SELECTED EXCERPT -
-.-.-
We started with drinks and appetizers. The egg rolls (two for $3.60) were about the best I've had. The crispy wrapper was stuffed with barbequed pork, shrimp, celery, cabbage and a touch of salty-sweet peanut butter. The richness of the meat and peanut sauce with the crunch of the veggies made for a perfect bite. The rolls were generous in size and a big hit at the table.

The crab rangoon (four for $5.50) were large, stuffed with crab and cream cheese, and delicately fried. This is my favorite appetizer at a Chinese restaurant, but often they're fried a little too long so the wrapper gets chewy. Not these. They were tender to bite into yet firm enough to hold their filling. Excellent.

I ordered the second thing on the dinner menu, the Lung Fung Kow ($13.45). Thankfully, it contained no lungs or cows. It was a combination of barbequed pork, shrimp, white-meat chicken, mushrooms, peapods, water chestnuts and Chinese vegetables in a mild, smooth white sauce. The portion was huge and the components beautifully cooked. It was a bit too bland for my taste, but well executed.

Lisa's Hot & Spicy Scallops ($14.75) took the flavor meter up several notches. The dish offered plenty of large, tender scallops in a mildly spicy sauce with sweet red pepper strips and assorted vegetables. It had the bold flavor that my entree lacked. She was very generous in sharing.

Her husband (and lead guitarist), Mitch, ordered the shrimp with lobster sauce ($14.45). There's no lobster in lobster sauce—it's minced pork seasoned with garlic and black beans in a soft egg sauce. And, boy, is it rich and tasty. Moy's does an exceptionally good version of this classic.

My husband, Richard, is a pressed duck nut. He always orders it when we go to Cozy Inn. Moy's Almond Pressed Duck ($12.25) had the perfect balance of fried breading and duck meat. It was served with a generous amount of vegetables in a sauce of crushed almonds and gravy. Richard prefers the sauce at Cozy. I liked Moy's version better: The breading and gravy didn't obscure the flavor of the duck. It was among my favorites that night.
-.-.-
INFORMATION SUPPLIED -
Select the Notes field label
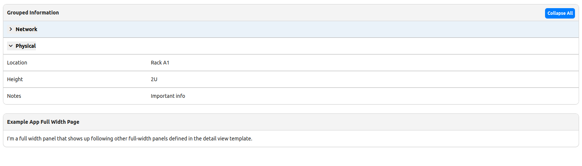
-.-.-
WHAT THE TASK REQUIRES -
Extend the review of dinner at Moy's from its last sentence onward.

EXERCISE OUTPUT -
Robin's Almond Ding ($12.50) was a sauté of chicken, shrimp, beef and Chinese vegetables. The sauce was lighter, but flavorful.

Bill, our rhythm guitarist and Beatles devotee, had the Subgum Beef ($10.25), and his wife, Kathy, had the Classic Cashew Chicken ($11.90). I will confess that by the time their dishes reached the end of our table, I was much too stuffed to try them. However, they both said they enjoyed their entrees.

Amanda chose the Chicken Chow Mein ($10.25), which comes with hard, crispy noodles rather than the soft rice of subgum chop suey. Everything tasted fresh. The vegetables had nice texture. It was mild in flavor but overall a solid dish.

Our lead singer, Tim, has the will but not the intestinal way for Chinese. Fortunately, Moy's offers American alternatives. His jumbo fried shrimp, breaded in light panko and served with a generous helping of french fries ($13.75) was a happy choice. Moy's kitchen staff definitely knows how to use the deep fryer.

Drummer Dave also skipped the Asian cuisine for a New York strip steak ($25.35), which he reviewed with a smiling thumb's up.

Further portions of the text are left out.